[Stored records]

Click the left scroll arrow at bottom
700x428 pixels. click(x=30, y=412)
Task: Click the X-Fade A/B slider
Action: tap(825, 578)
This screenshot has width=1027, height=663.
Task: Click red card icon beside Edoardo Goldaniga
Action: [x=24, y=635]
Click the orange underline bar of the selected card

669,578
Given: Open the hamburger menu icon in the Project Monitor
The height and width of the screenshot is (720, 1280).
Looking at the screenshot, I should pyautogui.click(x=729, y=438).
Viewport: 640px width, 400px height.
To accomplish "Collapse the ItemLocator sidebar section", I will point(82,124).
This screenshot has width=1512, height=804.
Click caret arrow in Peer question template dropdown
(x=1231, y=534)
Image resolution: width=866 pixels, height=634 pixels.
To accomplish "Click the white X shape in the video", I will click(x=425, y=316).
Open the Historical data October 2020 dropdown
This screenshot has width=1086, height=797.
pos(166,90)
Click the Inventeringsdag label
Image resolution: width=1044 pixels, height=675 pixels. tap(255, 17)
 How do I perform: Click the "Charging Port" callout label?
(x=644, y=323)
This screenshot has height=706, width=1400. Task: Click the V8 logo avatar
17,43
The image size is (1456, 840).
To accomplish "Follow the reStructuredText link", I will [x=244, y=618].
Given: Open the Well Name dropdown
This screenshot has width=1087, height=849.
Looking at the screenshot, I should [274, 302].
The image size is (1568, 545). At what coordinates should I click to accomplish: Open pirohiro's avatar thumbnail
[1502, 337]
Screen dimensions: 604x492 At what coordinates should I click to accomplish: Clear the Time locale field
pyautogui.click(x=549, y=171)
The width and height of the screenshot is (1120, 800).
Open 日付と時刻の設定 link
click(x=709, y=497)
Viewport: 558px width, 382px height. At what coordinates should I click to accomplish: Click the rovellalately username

> Work to complete
In your answer, include only the lines above starting at the line that holds "The height and" and ending at the line that holds "The width and", copied exactly.

> Exercise solution
The height and width of the screenshot is (720, 1280).
Looking at the screenshot, I should pyautogui.click(x=729, y=438).
Viewport: 640px width, 400px height.
To accomplish "Collapse the ItemLocator sidebar section", I will point(82,124).
This screenshot has width=1512, height=804.
Click caret arrow in Peer question template dropdown
(x=1231, y=534)
Image resolution: width=866 pixels, height=634 pixels.
To accomplish "Click the white X shape in the video", I will click(x=425, y=316).
Open the Historical data October 2020 dropdown
This screenshot has width=1086, height=797.
pos(166,90)
Click the Inventeringsdag label
Image resolution: width=1044 pixels, height=675 pixels. tap(255, 17)
 How do I perform: Click the "Charging Port" callout label?
(x=644, y=323)
This screenshot has height=706, width=1400. Task: Click the V8 logo avatar
17,43
The image size is (1456, 840).
To accomplish "Follow the reStructuredText link", I will [x=244, y=618].
Given: Open the Well Name dropdown
This screenshot has width=1087, height=849.
Looking at the screenshot, I should [274, 302].
The image size is (1568, 545). At what coordinates should I click to accomplish: Open pirohiro's avatar thumbnail
[1502, 337]
Screen dimensions: 604x492 At what coordinates should I click to accomplish: Clear the Time locale field
pyautogui.click(x=549, y=171)
The width and height of the screenshot is (1120, 800).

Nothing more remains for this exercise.